#### What is needed:
Quote each of the following rows back word for word.

#### Dataset:

····················

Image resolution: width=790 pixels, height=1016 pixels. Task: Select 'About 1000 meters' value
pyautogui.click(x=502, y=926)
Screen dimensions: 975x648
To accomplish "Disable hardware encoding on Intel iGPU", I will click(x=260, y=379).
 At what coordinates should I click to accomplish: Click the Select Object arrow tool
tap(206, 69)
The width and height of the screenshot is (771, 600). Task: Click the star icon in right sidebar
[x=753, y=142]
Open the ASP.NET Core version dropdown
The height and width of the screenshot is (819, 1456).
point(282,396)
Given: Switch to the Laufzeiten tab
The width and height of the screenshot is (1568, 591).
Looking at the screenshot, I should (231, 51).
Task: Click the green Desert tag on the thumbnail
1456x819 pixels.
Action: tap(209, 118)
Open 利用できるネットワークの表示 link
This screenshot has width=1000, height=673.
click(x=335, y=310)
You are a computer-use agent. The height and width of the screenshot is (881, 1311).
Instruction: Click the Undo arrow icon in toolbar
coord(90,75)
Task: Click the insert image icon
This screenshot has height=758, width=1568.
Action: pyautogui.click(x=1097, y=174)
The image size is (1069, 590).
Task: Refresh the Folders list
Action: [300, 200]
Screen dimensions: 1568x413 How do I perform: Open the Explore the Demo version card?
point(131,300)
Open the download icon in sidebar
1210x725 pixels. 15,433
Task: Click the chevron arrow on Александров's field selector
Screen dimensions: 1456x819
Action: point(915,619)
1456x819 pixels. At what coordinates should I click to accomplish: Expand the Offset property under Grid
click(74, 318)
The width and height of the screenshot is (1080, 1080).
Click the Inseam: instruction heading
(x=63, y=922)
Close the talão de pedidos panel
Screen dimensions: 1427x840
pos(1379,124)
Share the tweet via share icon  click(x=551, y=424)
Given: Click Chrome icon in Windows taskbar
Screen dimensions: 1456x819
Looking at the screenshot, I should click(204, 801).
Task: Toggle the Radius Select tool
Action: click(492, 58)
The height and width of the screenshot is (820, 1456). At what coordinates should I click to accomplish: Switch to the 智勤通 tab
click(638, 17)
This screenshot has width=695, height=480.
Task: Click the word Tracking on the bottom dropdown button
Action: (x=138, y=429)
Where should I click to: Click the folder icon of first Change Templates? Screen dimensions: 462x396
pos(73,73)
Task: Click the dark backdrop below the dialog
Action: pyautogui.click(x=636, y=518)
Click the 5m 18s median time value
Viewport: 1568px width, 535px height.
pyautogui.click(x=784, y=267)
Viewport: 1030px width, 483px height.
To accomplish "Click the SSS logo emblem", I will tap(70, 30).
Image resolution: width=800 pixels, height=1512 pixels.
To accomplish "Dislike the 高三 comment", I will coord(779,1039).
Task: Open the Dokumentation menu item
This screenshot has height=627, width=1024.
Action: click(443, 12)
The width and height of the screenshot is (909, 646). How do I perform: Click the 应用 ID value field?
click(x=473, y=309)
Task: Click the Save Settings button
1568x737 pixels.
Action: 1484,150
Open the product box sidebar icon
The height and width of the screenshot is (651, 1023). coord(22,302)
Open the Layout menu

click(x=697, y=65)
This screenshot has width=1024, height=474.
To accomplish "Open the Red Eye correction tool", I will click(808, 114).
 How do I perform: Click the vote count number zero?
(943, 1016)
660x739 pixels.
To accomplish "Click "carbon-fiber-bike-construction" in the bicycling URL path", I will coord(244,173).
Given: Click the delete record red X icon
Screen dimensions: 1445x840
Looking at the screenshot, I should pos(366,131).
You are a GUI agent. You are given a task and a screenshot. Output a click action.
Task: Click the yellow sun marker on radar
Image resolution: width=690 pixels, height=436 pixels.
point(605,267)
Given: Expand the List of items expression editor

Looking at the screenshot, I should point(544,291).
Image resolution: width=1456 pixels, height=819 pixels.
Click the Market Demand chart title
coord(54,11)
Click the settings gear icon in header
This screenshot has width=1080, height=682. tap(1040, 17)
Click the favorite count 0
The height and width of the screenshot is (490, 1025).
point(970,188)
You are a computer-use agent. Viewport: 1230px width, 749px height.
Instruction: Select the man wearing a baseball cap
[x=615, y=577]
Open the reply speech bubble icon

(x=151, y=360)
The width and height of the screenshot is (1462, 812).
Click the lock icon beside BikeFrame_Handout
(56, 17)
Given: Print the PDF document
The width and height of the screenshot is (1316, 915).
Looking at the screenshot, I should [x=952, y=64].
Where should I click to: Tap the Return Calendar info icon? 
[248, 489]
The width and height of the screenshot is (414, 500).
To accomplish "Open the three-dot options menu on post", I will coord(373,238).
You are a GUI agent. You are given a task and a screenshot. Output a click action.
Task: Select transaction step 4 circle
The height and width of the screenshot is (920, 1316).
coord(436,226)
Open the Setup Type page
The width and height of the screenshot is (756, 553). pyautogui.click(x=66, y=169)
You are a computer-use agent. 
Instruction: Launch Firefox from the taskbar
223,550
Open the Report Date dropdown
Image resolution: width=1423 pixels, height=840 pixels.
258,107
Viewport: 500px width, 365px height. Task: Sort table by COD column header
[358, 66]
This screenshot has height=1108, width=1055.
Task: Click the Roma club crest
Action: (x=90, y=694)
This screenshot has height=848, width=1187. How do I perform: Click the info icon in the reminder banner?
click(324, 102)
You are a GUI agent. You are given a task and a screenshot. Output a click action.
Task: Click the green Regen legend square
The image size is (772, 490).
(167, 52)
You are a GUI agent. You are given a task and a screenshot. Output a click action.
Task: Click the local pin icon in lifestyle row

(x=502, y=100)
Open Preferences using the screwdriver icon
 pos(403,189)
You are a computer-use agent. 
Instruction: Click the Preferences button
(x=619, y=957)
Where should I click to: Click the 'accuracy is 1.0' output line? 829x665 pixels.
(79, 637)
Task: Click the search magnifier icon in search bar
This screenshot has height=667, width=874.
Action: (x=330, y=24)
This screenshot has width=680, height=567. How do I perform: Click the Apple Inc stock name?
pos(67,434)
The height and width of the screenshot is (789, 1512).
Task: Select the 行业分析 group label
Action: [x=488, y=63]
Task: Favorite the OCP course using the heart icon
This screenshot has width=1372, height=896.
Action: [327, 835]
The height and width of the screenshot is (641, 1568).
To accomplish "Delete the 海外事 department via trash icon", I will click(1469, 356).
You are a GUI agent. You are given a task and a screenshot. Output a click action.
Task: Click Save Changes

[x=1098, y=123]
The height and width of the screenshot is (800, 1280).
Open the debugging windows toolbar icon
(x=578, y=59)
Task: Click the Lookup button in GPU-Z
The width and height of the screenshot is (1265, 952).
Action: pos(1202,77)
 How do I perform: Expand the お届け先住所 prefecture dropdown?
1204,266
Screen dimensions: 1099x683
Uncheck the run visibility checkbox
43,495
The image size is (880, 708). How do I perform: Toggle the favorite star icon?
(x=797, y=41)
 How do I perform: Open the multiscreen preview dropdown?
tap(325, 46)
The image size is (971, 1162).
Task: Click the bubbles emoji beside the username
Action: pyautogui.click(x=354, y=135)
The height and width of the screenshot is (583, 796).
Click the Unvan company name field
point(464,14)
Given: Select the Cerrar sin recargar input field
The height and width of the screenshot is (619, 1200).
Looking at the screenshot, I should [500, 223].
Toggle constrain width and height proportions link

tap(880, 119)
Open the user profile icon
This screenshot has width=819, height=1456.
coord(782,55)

····················

#### Full response:
Image resolution: width=790 pixels, height=1016 pixels. Task: Select 'About 1000 meters' value
pyautogui.click(x=502, y=926)
Screen dimensions: 975x648
To accomplish "Disable hardware encoding on Intel iGPU", I will click(x=260, y=379).
 At what coordinates should I click to accomplish: Click the Select Object arrow tool
tap(206, 69)
The width and height of the screenshot is (771, 600). Task: Click the star icon in right sidebar
[x=753, y=142]
Open the ASP.NET Core version dropdown
The height and width of the screenshot is (819, 1456).
point(282,396)
Given: Switch to the Laufzeiten tab
The width and height of the screenshot is (1568, 591).
Looking at the screenshot, I should (231, 51).
Task: Click the green Desert tag on the thumbnail
1456x819 pixels.
Action: tap(209, 118)
Open 利用できるネットワークの表示 link
This screenshot has width=1000, height=673.
click(x=335, y=310)
You are a computer-use agent. The height and width of the screenshot is (881, 1311).
Instruction: Click the Undo arrow icon in toolbar
coord(90,75)
Task: Click the insert image icon
This screenshot has height=758, width=1568.
Action: pyautogui.click(x=1097, y=174)
The image size is (1069, 590).
Task: Refresh the Folders list
Action: [300, 200]
Screen dimensions: 1568x413 How do I perform: Open the Explore the Demo version card?
point(131,300)
Open the download icon in sidebar
1210x725 pixels. 15,433
Task: Click the chevron arrow on Александров's field selector
Screen dimensions: 1456x819
Action: point(915,619)
1456x819 pixels. At what coordinates should I click to accomplish: Expand the Offset property under Grid
click(74, 318)
The width and height of the screenshot is (1080, 1080).
Click the Inseam: instruction heading
(x=63, y=922)
Close the talão de pedidos panel
Screen dimensions: 1427x840
pos(1379,124)
Share the tweet via share icon  click(x=551, y=424)
Given: Click Chrome icon in Windows taskbar
Screen dimensions: 1456x819
Looking at the screenshot, I should click(204, 801).
Task: Toggle the Radius Select tool
Action: click(492, 58)
The height and width of the screenshot is (820, 1456). At what coordinates should I click to accomplish: Switch to the 智勤通 tab
click(638, 17)
This screenshot has width=695, height=480.
Task: Click the word Tracking on the bottom dropdown button
Action: (x=138, y=429)
Where should I click to: Click the folder icon of first Change Templates? Screen dimensions: 462x396
pos(73,73)
Task: Click the dark backdrop below the dialog
Action: pyautogui.click(x=636, y=518)
Click the 5m 18s median time value
Viewport: 1568px width, 535px height.
pyautogui.click(x=784, y=267)
Viewport: 1030px width, 483px height.
To accomplish "Click the SSS logo emblem", I will tap(70, 30).
Image resolution: width=800 pixels, height=1512 pixels.
To accomplish "Dislike the 高三 comment", I will coord(779,1039).
Task: Open the Dokumentation menu item
This screenshot has height=627, width=1024.
Action: click(443, 12)
The width and height of the screenshot is (909, 646). How do I perform: Click the 应用 ID value field?
click(x=473, y=309)
Task: Click the Save Settings button
1568x737 pixels.
Action: 1484,150
Open the product box sidebar icon
The height and width of the screenshot is (651, 1023). coord(22,302)
Open the Layout menu

click(x=697, y=65)
This screenshot has width=1024, height=474.
To accomplish "Open the Red Eye correction tool", I will click(808, 114).
 How do I perform: Click the vote count number zero?
(943, 1016)
660x739 pixels.
To accomplish "Click "carbon-fiber-bike-construction" in the bicycling URL path", I will coord(244,173).
Given: Click the delete record red X icon
Screen dimensions: 1445x840
Looking at the screenshot, I should pos(366,131).
You are a GUI agent. You are given a task and a screenshot. Output a click action.
Task: Click the yellow sun marker on radar
Image resolution: width=690 pixels, height=436 pixels.
point(605,267)
Given: Expand the List of items expression editor

Looking at the screenshot, I should point(544,291).
Image resolution: width=1456 pixels, height=819 pixels.
Click the Market Demand chart title
coord(54,11)
Click the settings gear icon in header
This screenshot has width=1080, height=682. tap(1040, 17)
Click the favorite count 0
The height and width of the screenshot is (490, 1025).
point(970,188)
You are a computer-use agent. Viewport: 1230px width, 749px height.
Instruction: Select the man wearing a baseball cap
[x=615, y=577]
Open the reply speech bubble icon

(x=151, y=360)
The width and height of the screenshot is (1462, 812).
Click the lock icon beside BikeFrame_Handout
(56, 17)
Given: Print the PDF document
The width and height of the screenshot is (1316, 915).
Looking at the screenshot, I should [x=952, y=64].
Where should I click to: Tap the Return Calendar info icon? 
[248, 489]
The width and height of the screenshot is (414, 500).
To accomplish "Open the three-dot options menu on post", I will coord(373,238).
You are a GUI agent. You are given a task and a screenshot. Output a click action.
Task: Select transaction step 4 circle
The height and width of the screenshot is (920, 1316).
coord(436,226)
Open the Setup Type page
The width and height of the screenshot is (756, 553). pyautogui.click(x=66, y=169)
You are a computer-use agent. 
Instruction: Launch Firefox from the taskbar
223,550
Open the Report Date dropdown
Image resolution: width=1423 pixels, height=840 pixels.
258,107
Viewport: 500px width, 365px height. Task: Sort table by COD column header
[358, 66]
This screenshot has height=1108, width=1055.
Task: Click the Roma club crest
Action: (x=90, y=694)
This screenshot has height=848, width=1187. How do I perform: Click the info icon in the reminder banner?
click(324, 102)
You are a GUI agent. You are given a task and a screenshot. Output a click action.
Task: Click the green Regen legend square
The image size is (772, 490).
(167, 52)
You are a GUI agent. You are given a task and a screenshot. Output a click action.
Task: Click the local pin icon in lifestyle row

(x=502, y=100)
Open Preferences using the screwdriver icon
 pos(403,189)
You are a computer-use agent. 
Instruction: Click the Preferences button
(x=619, y=957)
Where should I click to: Click the 'accuracy is 1.0' output line? 829x665 pixels.
(79, 637)
Task: Click the search magnifier icon in search bar
This screenshot has height=667, width=874.
Action: (x=330, y=24)
This screenshot has width=680, height=567. How do I perform: Click the Apple Inc stock name?
pos(67,434)
The height and width of the screenshot is (789, 1512).
Task: Select the 行业分析 group label
Action: [x=488, y=63]
Task: Favorite the OCP course using the heart icon
This screenshot has width=1372, height=896.
Action: [327, 835]
The height and width of the screenshot is (641, 1568).
To accomplish "Delete the 海外事 department via trash icon", I will click(1469, 356).
You are a GUI agent. You are given a task and a screenshot. Output a click action.
Task: Click Save Changes

[x=1098, y=123]
The height and width of the screenshot is (800, 1280).
Open the debugging windows toolbar icon
(x=578, y=59)
Task: Click the Lookup button in GPU-Z
The width and height of the screenshot is (1265, 952).
Action: pos(1202,77)
 How do I perform: Expand the お届け先住所 prefecture dropdown?
1204,266
Screen dimensions: 1099x683
Uncheck the run visibility checkbox
43,495
The image size is (880, 708). How do I perform: Toggle the favorite star icon?
(x=797, y=41)
 How do I perform: Open the multiscreen preview dropdown?
tap(325, 46)
The image size is (971, 1162).
Task: Click the bubbles emoji beside the username
Action: pyautogui.click(x=354, y=135)
The height and width of the screenshot is (583, 796).
Click the Unvan company name field
point(464,14)
Given: Select the Cerrar sin recargar input field
The height and width of the screenshot is (619, 1200).
Looking at the screenshot, I should [500, 223].
Toggle constrain width and height proportions link

tap(880, 119)
Open the user profile icon
This screenshot has width=819, height=1456.
coord(782,55)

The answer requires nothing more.